Date of Report (Date of earliest reported)     September 8, 2010 


SOLTERA MINING CORP.
(Exact name of registrant as specified in its chapter)


Nevada
000-51841
00-0000000
 (State or other jurisdiction of incorporation)
 (Commission File Number)
 
 (I.R.S. Employer Identification No.)
   10 Cromwell Place, London, United Kingdom 
SW7 2JN
 (Address of principal executive offices)  (Zip Code)

Registrant’s telephone number, including area code  303 800 5752                                                                                                                     

n/a
(Former name or former address, if changed since last report)


Check the appropriate box below if the Form 8-K filing is intended to simultaneously satisfy the filing obligation of the Registrant under any of the following provisions:

[   ]  Written communications pursuant to Rule 425 under the Securities Act (17 CFR230.425)

[   ]  Soliciting material pursuant to Rule 14a-12 under the Exchange Act (17 CFR 240.14a-12)

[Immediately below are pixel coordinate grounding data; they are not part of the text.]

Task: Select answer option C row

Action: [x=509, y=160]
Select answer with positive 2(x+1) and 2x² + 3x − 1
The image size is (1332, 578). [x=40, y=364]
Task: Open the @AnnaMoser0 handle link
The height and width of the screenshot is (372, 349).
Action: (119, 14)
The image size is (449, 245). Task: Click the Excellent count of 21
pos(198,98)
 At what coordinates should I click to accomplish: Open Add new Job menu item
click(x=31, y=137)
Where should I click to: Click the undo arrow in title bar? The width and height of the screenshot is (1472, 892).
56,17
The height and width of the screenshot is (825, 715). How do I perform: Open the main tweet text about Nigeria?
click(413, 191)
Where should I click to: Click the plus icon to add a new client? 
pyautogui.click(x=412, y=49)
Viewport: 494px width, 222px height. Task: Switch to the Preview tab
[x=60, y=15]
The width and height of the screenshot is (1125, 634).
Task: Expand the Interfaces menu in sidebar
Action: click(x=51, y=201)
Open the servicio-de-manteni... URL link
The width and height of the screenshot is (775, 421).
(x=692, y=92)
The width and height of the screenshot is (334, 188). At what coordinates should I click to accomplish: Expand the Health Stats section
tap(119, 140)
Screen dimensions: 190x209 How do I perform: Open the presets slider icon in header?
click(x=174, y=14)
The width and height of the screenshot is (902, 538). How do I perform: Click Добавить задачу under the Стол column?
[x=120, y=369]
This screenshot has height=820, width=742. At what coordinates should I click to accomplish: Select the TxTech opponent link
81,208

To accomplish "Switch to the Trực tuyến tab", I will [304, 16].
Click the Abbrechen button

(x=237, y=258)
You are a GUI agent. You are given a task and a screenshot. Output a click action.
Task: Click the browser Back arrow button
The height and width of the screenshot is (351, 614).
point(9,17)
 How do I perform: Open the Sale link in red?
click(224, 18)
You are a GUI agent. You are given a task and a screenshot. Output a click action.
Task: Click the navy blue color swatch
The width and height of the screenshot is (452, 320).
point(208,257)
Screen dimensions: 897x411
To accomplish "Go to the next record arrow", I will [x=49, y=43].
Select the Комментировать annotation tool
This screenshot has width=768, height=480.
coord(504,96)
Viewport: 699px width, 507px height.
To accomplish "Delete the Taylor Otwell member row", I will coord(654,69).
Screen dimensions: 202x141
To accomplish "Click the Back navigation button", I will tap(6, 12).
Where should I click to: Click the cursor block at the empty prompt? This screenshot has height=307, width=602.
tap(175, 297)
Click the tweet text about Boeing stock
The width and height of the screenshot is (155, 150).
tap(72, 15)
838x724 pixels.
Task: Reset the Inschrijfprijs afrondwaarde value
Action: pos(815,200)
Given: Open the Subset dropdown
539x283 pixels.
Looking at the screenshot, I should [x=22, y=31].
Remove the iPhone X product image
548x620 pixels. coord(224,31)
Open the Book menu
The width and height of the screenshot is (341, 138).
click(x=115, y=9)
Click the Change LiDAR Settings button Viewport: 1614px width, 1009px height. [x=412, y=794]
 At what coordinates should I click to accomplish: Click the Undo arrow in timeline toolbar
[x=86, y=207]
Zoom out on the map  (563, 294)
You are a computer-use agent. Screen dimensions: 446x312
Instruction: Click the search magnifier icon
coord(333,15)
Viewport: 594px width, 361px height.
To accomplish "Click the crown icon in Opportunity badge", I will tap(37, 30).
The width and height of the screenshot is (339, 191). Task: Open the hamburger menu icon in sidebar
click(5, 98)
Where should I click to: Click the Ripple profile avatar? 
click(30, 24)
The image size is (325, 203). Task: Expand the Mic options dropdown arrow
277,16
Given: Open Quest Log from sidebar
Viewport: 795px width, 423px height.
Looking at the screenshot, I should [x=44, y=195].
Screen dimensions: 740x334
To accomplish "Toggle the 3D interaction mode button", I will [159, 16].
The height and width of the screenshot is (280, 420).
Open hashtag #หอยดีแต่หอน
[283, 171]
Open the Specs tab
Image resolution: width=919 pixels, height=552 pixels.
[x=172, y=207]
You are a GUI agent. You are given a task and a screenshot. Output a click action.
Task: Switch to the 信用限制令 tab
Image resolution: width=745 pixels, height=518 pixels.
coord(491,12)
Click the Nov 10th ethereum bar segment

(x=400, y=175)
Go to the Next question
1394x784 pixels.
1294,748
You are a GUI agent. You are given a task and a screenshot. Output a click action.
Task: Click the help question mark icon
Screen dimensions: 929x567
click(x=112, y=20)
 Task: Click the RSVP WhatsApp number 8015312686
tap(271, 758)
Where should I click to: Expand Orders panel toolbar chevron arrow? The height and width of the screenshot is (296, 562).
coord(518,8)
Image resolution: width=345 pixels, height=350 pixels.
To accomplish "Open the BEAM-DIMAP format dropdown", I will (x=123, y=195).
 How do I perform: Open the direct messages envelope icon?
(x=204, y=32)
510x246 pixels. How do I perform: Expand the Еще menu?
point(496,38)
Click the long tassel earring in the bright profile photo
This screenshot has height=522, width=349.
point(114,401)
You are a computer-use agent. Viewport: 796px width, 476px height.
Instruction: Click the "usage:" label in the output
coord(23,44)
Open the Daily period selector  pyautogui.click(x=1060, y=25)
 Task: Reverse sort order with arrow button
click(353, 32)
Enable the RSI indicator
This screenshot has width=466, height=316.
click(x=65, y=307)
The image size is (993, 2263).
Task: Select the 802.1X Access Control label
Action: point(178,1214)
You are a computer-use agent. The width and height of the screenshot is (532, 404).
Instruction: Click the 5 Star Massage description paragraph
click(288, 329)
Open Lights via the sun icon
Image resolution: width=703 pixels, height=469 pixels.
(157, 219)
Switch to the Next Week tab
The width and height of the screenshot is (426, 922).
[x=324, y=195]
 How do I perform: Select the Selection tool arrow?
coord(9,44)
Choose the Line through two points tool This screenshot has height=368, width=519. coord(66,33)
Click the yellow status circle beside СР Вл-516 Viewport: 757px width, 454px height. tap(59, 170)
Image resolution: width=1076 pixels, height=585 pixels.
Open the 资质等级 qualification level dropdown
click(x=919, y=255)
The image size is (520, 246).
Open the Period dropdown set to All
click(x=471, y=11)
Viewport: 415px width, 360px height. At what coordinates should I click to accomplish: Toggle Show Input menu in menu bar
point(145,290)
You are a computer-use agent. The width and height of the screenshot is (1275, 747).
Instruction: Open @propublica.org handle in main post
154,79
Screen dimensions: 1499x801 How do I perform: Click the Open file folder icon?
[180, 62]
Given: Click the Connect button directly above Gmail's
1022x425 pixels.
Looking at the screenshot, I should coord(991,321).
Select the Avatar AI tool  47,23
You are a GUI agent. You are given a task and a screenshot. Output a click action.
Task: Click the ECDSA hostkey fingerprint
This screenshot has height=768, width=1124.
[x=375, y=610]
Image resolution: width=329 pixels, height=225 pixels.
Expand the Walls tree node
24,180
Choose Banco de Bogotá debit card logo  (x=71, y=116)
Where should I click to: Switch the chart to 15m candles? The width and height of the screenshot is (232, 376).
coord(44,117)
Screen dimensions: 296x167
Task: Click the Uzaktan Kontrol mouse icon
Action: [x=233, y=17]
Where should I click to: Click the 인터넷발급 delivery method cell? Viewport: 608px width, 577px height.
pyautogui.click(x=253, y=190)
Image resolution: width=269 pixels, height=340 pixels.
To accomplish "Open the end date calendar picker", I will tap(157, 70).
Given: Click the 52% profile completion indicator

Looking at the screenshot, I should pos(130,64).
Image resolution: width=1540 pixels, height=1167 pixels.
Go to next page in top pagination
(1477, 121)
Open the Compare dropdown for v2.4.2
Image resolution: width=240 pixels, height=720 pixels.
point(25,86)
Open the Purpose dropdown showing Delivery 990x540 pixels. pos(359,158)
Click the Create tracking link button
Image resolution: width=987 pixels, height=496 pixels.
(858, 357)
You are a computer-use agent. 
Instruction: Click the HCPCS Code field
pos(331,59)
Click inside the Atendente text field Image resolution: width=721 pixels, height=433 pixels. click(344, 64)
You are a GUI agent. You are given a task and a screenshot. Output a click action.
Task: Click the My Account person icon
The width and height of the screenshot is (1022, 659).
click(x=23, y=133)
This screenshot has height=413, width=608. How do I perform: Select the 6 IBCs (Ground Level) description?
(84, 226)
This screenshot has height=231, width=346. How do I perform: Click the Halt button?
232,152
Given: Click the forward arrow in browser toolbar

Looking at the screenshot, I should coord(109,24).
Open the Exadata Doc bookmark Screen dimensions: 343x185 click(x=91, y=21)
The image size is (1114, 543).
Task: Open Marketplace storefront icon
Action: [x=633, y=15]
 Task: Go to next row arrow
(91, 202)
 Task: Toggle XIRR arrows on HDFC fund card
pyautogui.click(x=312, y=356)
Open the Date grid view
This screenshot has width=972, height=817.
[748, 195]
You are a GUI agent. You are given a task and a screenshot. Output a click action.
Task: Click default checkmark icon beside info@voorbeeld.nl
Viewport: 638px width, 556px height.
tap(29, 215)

[   ] Pre-commencement communications pursuant to Rule 14d-2(b) under the Exchange Act (17 CFR 240.14d-2(b))

[   ]  Pre-commencement communications pursuant to Rule 13e-4(c) under the Exchange Act (17 CFR 240.13e-4(c))


INFORMATION TO BE INCLUDED IN REPORT

Item 1.01.
Entry into a Material Definitive Agreement.

On December 9, 2009, the board of directors approved the sale of Atzek Mineral SA de CV, its Mexican subsidiary and all its assets.  It was agreed for reasons of convenience and efficiency that Soltera sold the subsidiary to Mr. Benjamin Leonard Lagarda Burton and to Mr. Benjamin Luis Lagarda Burgos.

The purchase price for the subsidiary, including its assets such as a four wheeled drive vehicle, was agreed to be precisely the amount of outstanding debt.  The buyers agreed to take all responsibility for any existing debt and the future operation of the subsidiary.

Soltera is waiting for a signed acknowledgement from Mr. Burton and Mr. Burgos as to the receipt of the subsidiary and its assets.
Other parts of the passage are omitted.